こんにちは、電脳コラムニストの村上です。

スタートアップや起業というものが広く理解されるようになったのはここ10年くらいのことかと思います。現在であってもスタートアップというのはハードルが高く、国内における起業家人口はまだまだ少ないのが現状です。

スタートアップなんていかがわしい。真っ当な大企業に務めるのが望ましい。そう思う人がたくさんいるであろうことは理解できます。

しかしながら、未来をつくるのはいつだって起業家。そして高いリスクをとってそれを応援する投資家や資本家。そのエコシステムが、今日の社会の発展を支えています。縮小均衡という言葉がありますが、均衡という言葉に気をつける必要があるでしょう。なぜなら、世界市場全体でみれば成長しているわけであり、そこでの「均衡」は平均的な成長率と同等であることを指しているからです。自身だけみて均衡している(年間成長率ゼロ)ということは、市場と比較すれば下がっていることに他なりません。

投資家は基本的に利益が出ている、バランスシートを見れば分かる会社に興味があるわけです。我々が投資している会社で利益が出ているのは3~5%しかない。テクノロジーもまだ進化途中でビジネスモデルだってまだ柔らかくてほわほわしている。日本的常識で言えばいかがわしい会社だらけ。まあ、ソフトバンクも多くの大人たちはいまだにいかがわしいと思っているんでしょうけどね(笑)。

 誤解を恐れずに言えば、我々は若者や起業家に「いかがわしくあれ」と言っているぐらいなんです。世の中が「立派な会社だ、安心な会社だ」と思うころには、成長しない成熟した会社になってしまう。ですからまだまだ僕も、いかがわしくありたいと思っているんですよね。

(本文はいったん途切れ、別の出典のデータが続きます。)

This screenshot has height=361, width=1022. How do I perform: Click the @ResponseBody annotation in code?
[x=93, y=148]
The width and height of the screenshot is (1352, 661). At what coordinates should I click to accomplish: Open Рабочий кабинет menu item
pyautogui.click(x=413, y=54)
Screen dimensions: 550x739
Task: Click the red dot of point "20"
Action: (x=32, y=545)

 決算発表で「冬の大嵐の真っただ中」と表現したように、毎日が春では決してない。常に挑戦し続けて、少しはらはらどきどきするくらいがドラマがあって楽しいと思うんですけど(笑)。

日経ビジネス

日本のネット企業の歴史を紐解けば、ダイアルQ2ビジネスがその原点として挙げられます。1980年代後半、電話回線を使った情報コンテンツビジネス「ダイアルQ2」が一大ブームとなりました。ここで活躍していた起業家達がインターネットブームにシフトして成功を収めたのが第一世代でしょう。そしてWindows95のブームによってインターネットサービスが一般に行き渡り始めた1995-97年あたりに、若者たちが熱狂してはじめたネット企業群が第2世代。わたしはまさにこの熱狂の中におり、いくつかの個人事業や電脳隊などに参画した結果、今日までインターネットビジネスの中でキャリアを積み重ねてきました。

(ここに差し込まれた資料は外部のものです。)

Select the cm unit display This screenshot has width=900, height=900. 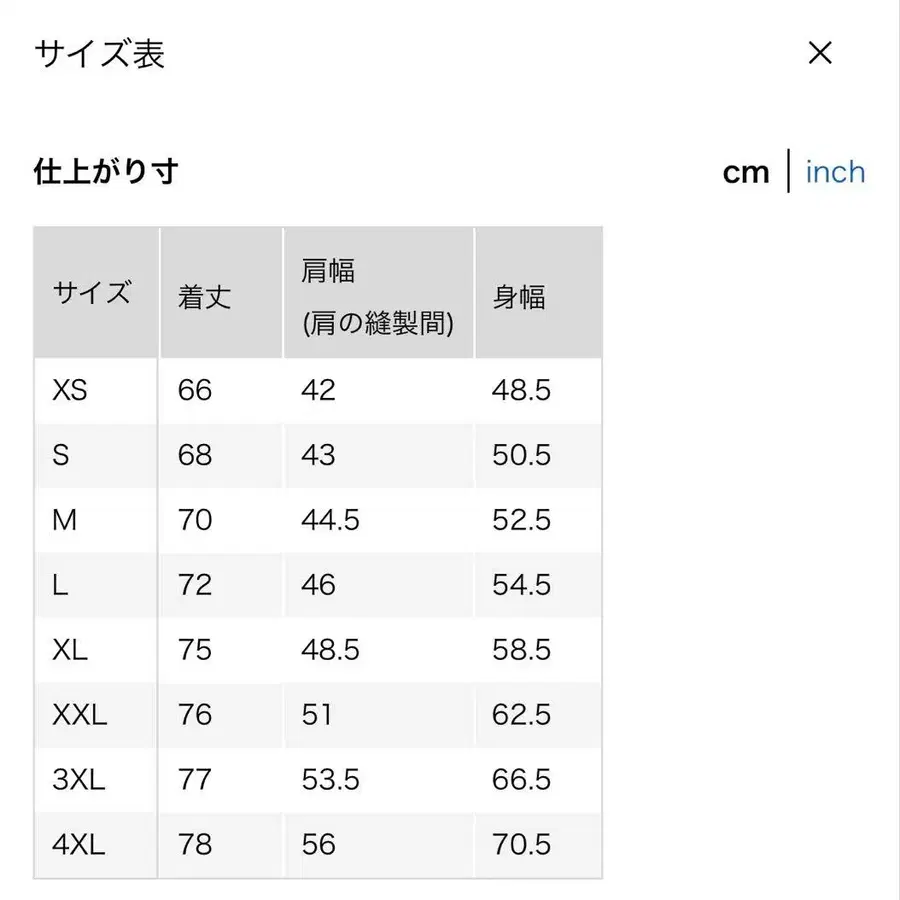pyautogui.click(x=746, y=172)
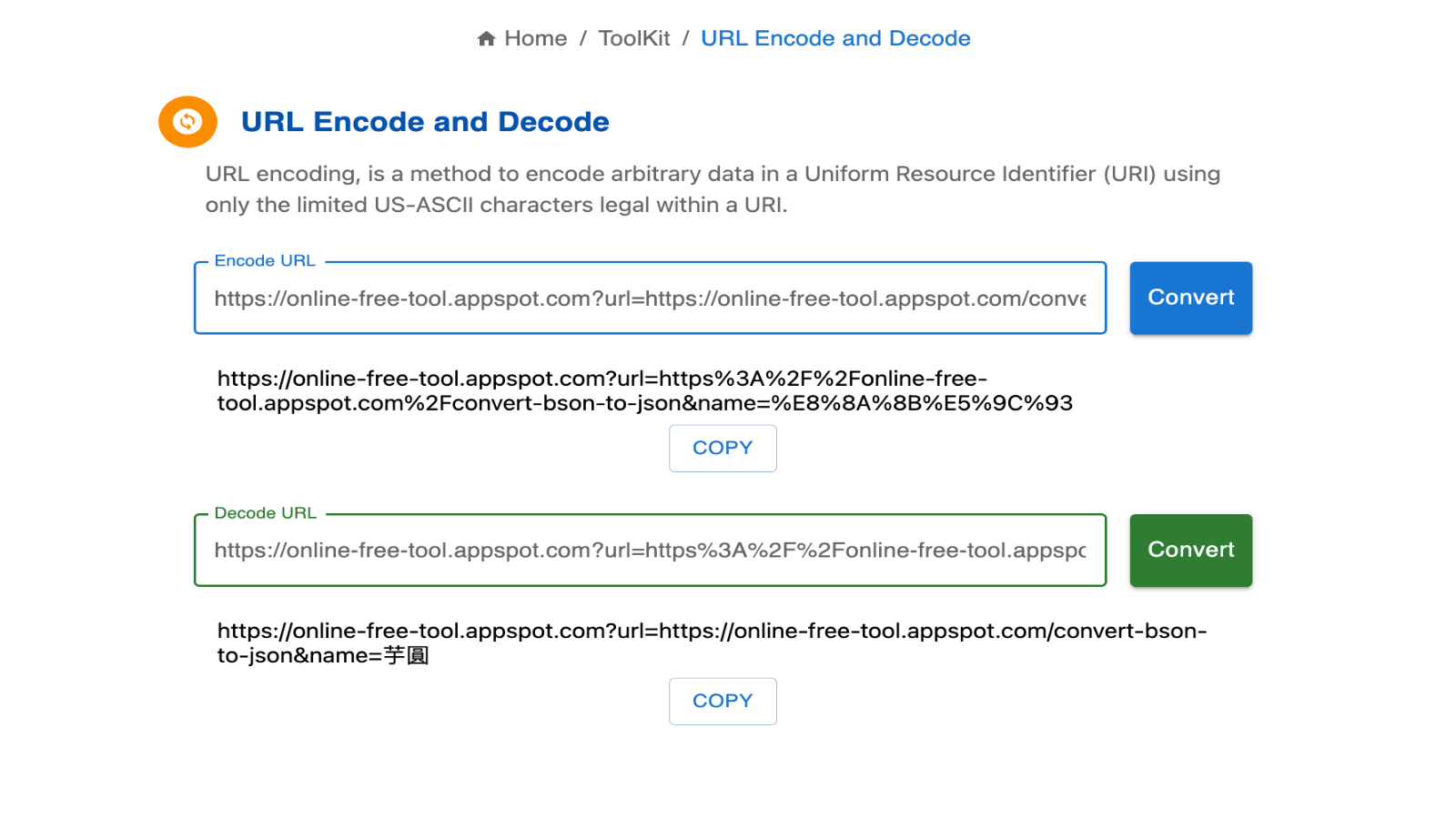Click the Decode URL field label
Viewport: 1456px width, 819px height.
[x=265, y=512]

この熱狂の様子をまとめたのが『ネット企業!あのバカにやらせてみよう』という名著です。2000年に刊行されたこの本は、インターネット前夜の第一世代の起業家達のリアルな様子をまとめた痛快なビジネス書です。といっても、真実は小説より奇なり。破天荒な起業家達のリアルストーリーは、ビジネス書とくくるには面白すぎる話で溢れています。20年以上経った今でもその魅力は褪せることなく、次の世代の起業家に影響を与えています。

長らく絶版となっていましたが、この度なんと復刊されることになりました。しかも、当時のボツ原稿と新たなインタビューを追加したアップデート版です。私が関わっていた部分も含まれていることから、編集の方よりご恵投いただきました(ありがとうございます!)。

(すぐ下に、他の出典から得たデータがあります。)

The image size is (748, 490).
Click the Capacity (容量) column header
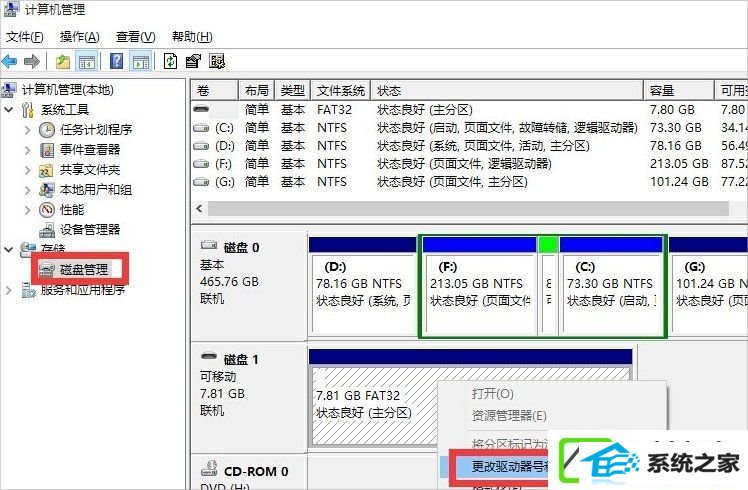pyautogui.click(x=678, y=91)
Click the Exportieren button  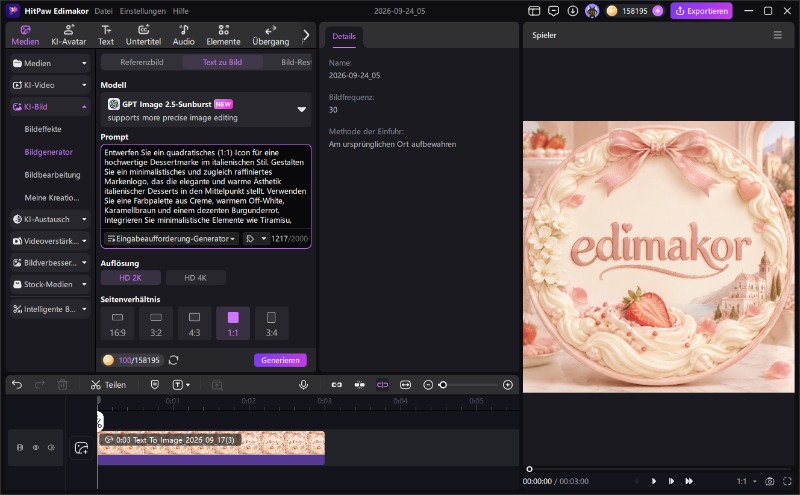tap(702, 11)
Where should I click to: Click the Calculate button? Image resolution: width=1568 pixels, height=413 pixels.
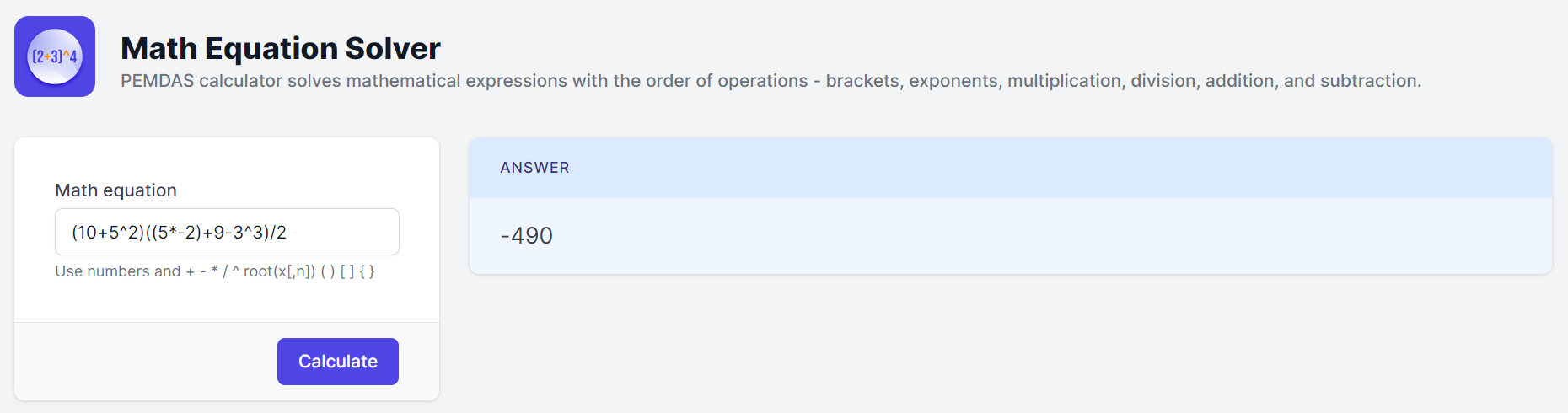click(x=338, y=362)
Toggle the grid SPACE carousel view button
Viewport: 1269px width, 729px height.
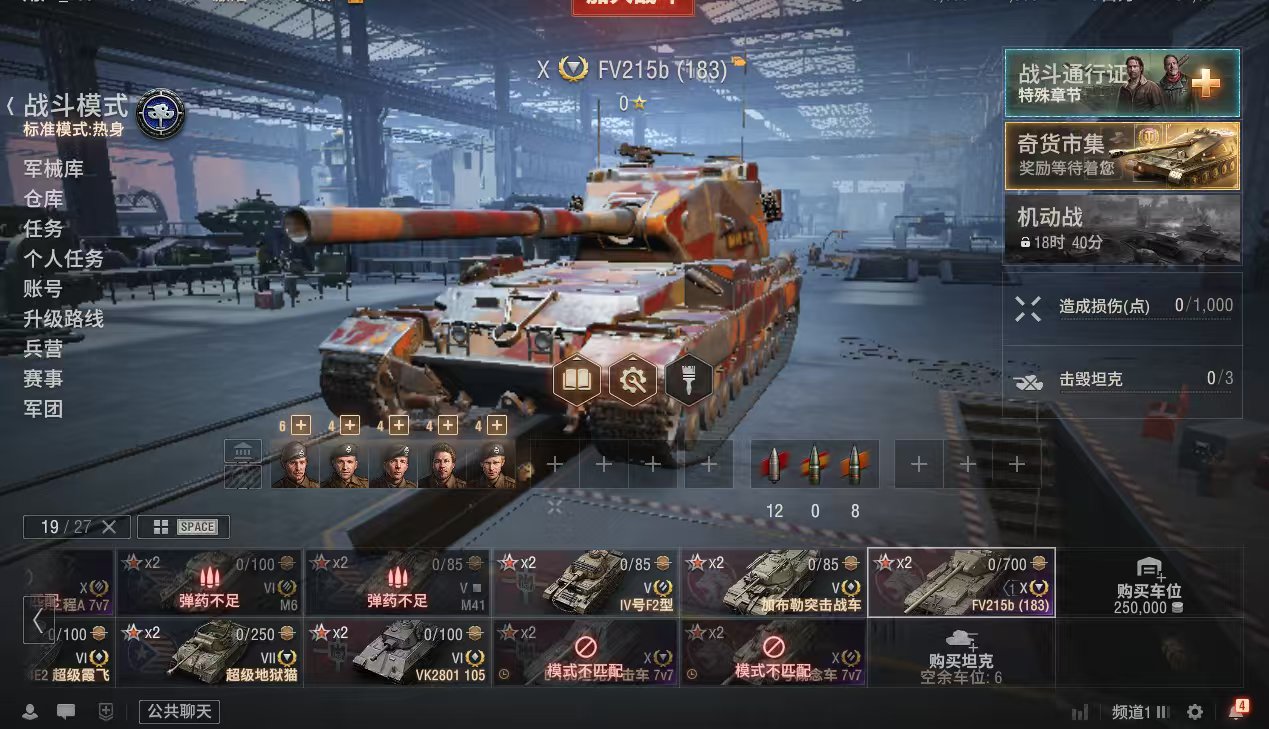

改めて読んでみると、本当にむちゃくちゃな話ばかりで、まさに「いかがわしさ」全開です(笑)。生々しいストーリーはむしろ今の我々にも勇気を与えてくれます。

インターネットの夜明けからの話は、日経電子版で連載されていた「ネット興亡記」をおすすめします。こちらもいかがわしさとダイナミックさ、そして、結局ひとりの人の想いが新しいビジネスを生み出すということを肌身に感じることでしょう。

GWの合間に、起業家たちの熱い想いに触れてみていただければと思います。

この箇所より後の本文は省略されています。